THE PROBLEM
Render the part of the items that opens with the line containing "The image size" and runs through the last line of the items, both ends included, as a Markdown table with the columns Row and Line. Leave out blank lines and the pictures.

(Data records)
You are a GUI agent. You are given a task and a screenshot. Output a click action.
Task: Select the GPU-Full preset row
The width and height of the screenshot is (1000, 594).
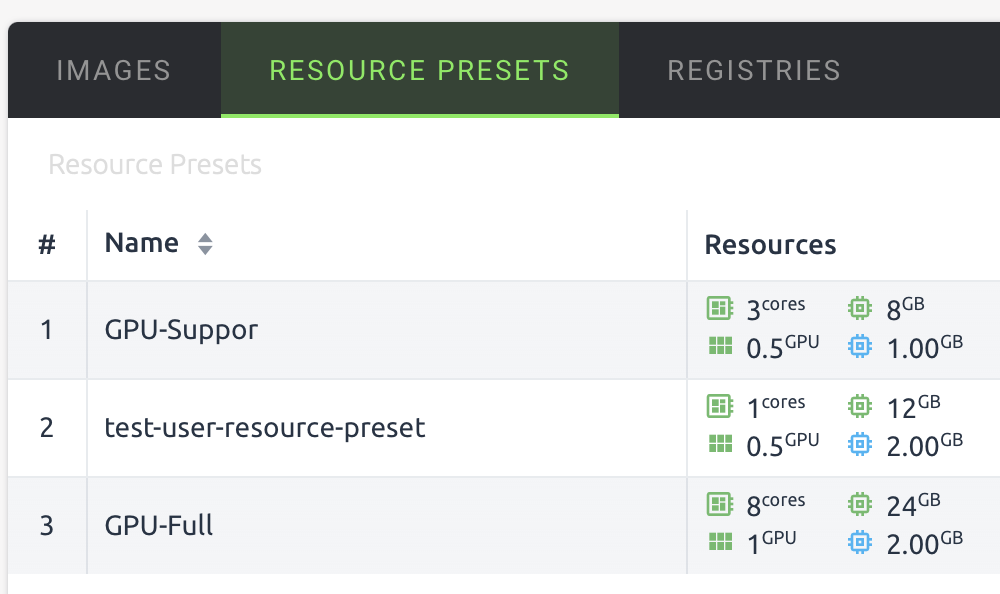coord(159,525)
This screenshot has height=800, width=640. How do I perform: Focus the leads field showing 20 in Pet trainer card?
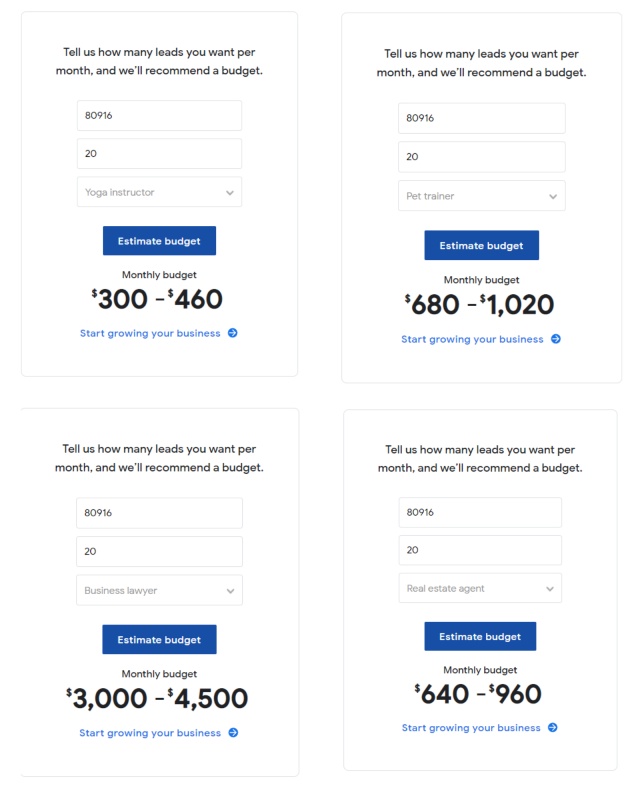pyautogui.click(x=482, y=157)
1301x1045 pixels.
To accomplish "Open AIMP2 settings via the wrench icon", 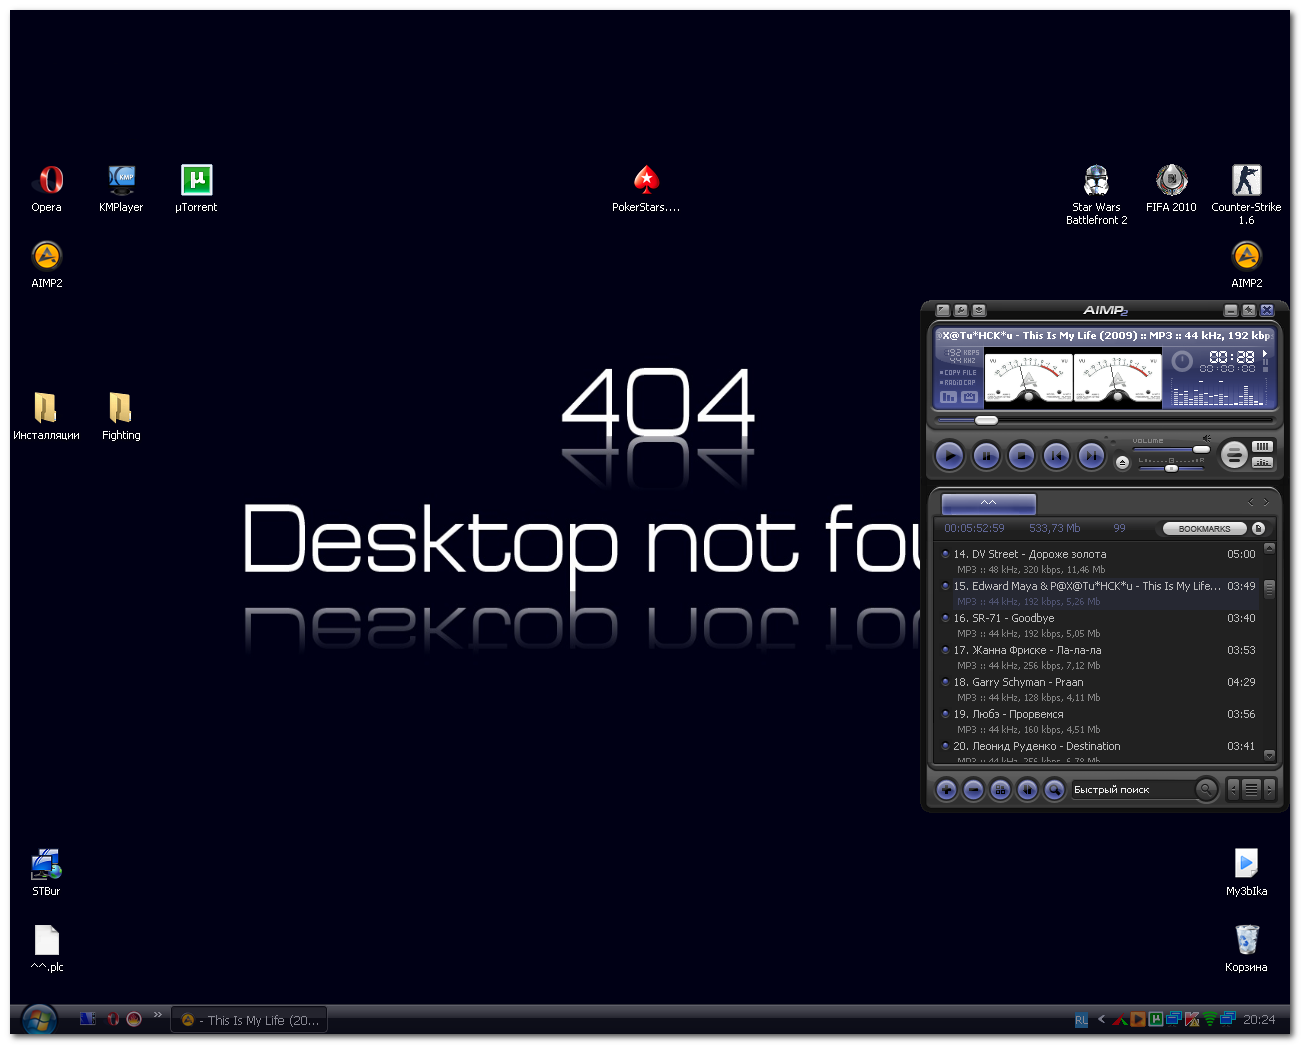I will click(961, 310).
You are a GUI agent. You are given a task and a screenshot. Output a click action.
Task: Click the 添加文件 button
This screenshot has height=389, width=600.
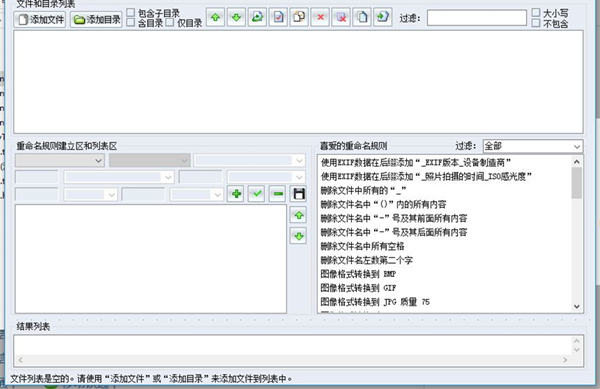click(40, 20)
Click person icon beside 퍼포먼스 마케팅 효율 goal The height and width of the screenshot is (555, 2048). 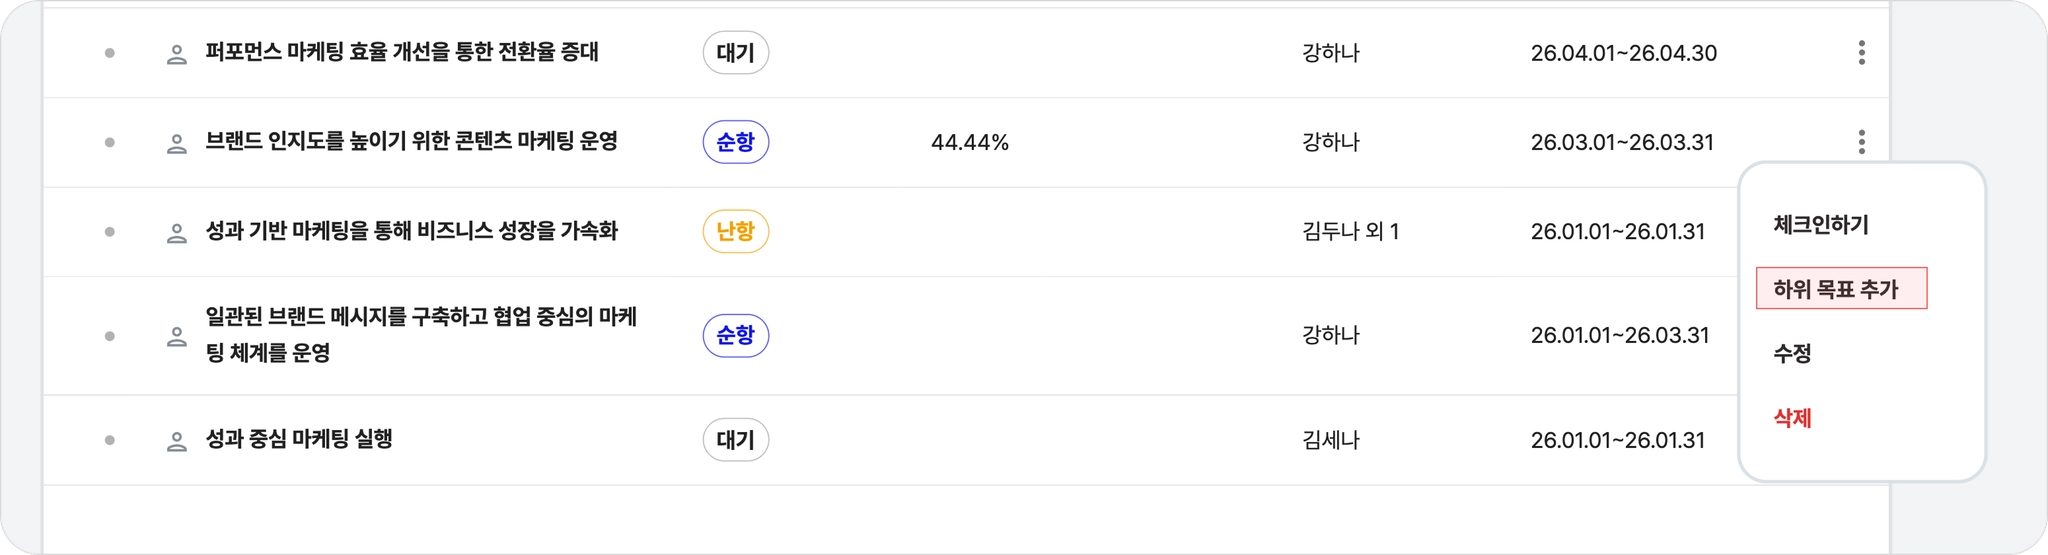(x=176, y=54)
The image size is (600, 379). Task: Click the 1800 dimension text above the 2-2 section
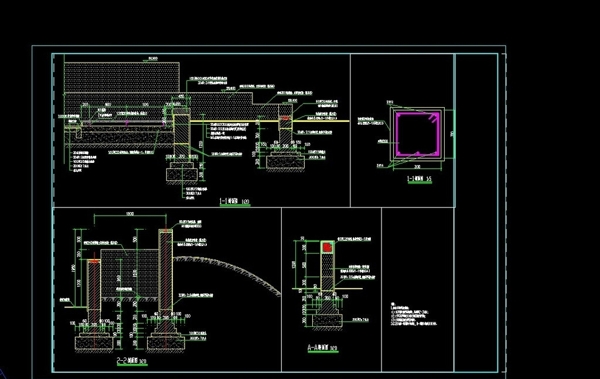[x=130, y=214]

RESPONSE TO THIS TASK
| Row | Line |
|---|---|
| 1 | The image size is (600, 379). Task: Click the 1800 dimension text above the 2-2 section |
| 2 | [x=130, y=214] |